In fault-tolerant enclosures, more than one disk-drive slot has ESI enabled to allow SES communications to continue even after the failure of any of the disk-drives.

==ESI electrical interface==
The ESI interface was designed to make use of the seven existing "SEL_n" address signals which are used at power-on time for establishing the address (ALPA) of a disk-drive. An extra eighth signal called "-PARALLEL ESI" is used to switch the function of the SEL_n signals.

| Signal name | Function |
|---|---|
| SEL_0/D0 | Data bus bit 0 |
| SEL_1/D1 | Data bus bit 1 |
| SEL_2/D2 | Data bus bit 2 |
| SEL_3/D3 | Data bus bit 3 |
| SEL_4/-ENCL_ACK | The enclosure clocks this to acknowledge a read or write data transfer |
| SEL_5/-DSK_RD | The disk-drive clocks this to send a NIBL of data to the enclosure |
| SEL_6/-DSK_WR | The disk-drive clocks this to receive a NIBL of data from the enclosure |

==ESI command sequence==
A SCSI Send Diagnostic command or Receive Diagnostic Results command is sent from the host computer to the disk-drive to initiate an SES transfer. The Disk-drive then asserts "-PARALLEL ESI" to begin this sequence of ESI bus phases:

|  | Phase | Function |
|---|---|---|
|  | Discovery phase | Disk-drive tests that the enclosure is SFF-8067 compliant |
|  | Command phase | Disk-drive sends the SCSI CDB to the enclosure (similar to the write phase) |
| Either | Read phase | Disk-drive sends diagnostic page data to the enclosure |
| or | Write phase | Disk-drive receives diagnostic page data from the enclosure |

Finally, the disk-drive deasserts "-PARALLEL ESI".
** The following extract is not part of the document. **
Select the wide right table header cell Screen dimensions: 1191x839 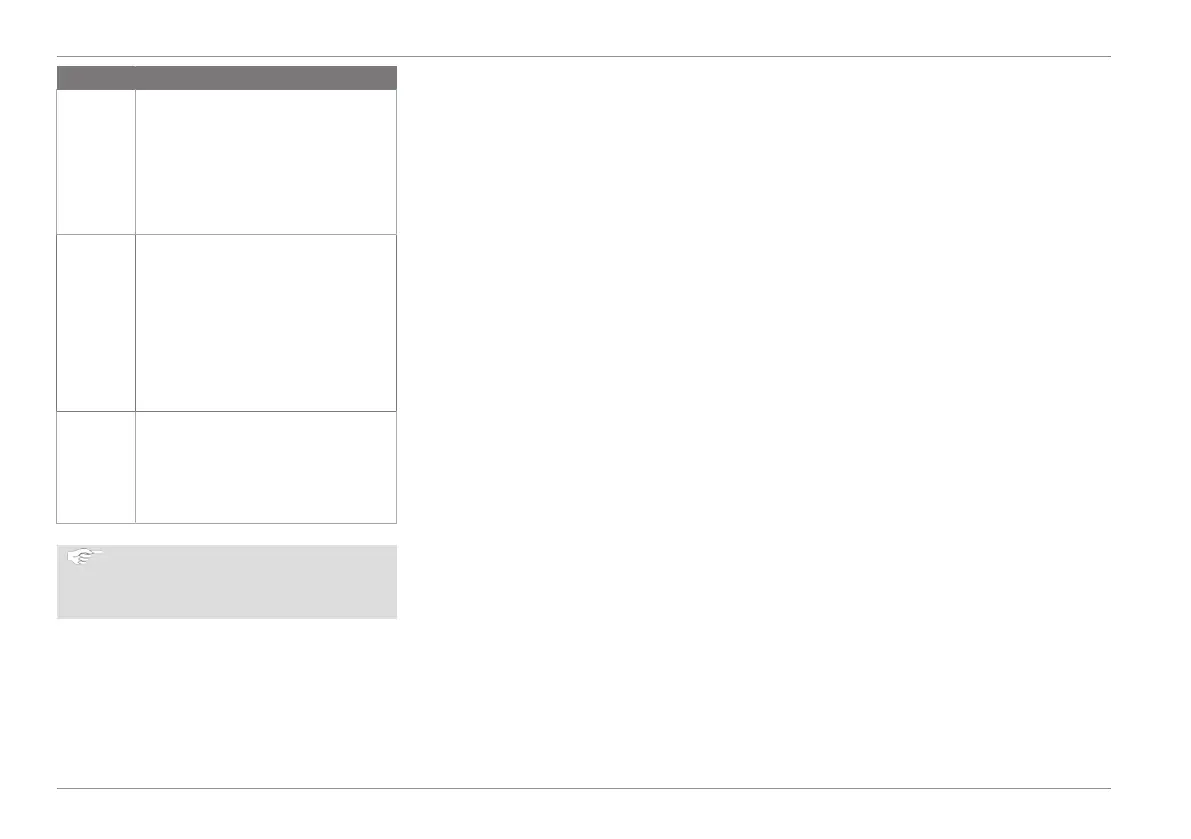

The above sequence is just a simple implementation of a 4-bit wide parallel interface which is used to execute a SCSI transaction. If the CDB is for a Send Diagnostic command then the data is sent to a SCSI diagnostic page in the enclosure. If the CDB is for a SCSI Receive Diagnostic Results command then the data is received from a SCSI diagnostic page. No other CDB types are allowed.

==Alternatives to ESI==
There are two common alternatives ESI:

- Standalone Enclosure Services uses a direct connection which does not require ESI
- SSA enclosures use an interface called DSI which is similar to ESI

==Specifications==
The definition of the ESI protocols is owned by an ANSI committee and defined in their specifications ANSI SFF-8067 and ANSI SFF-8045.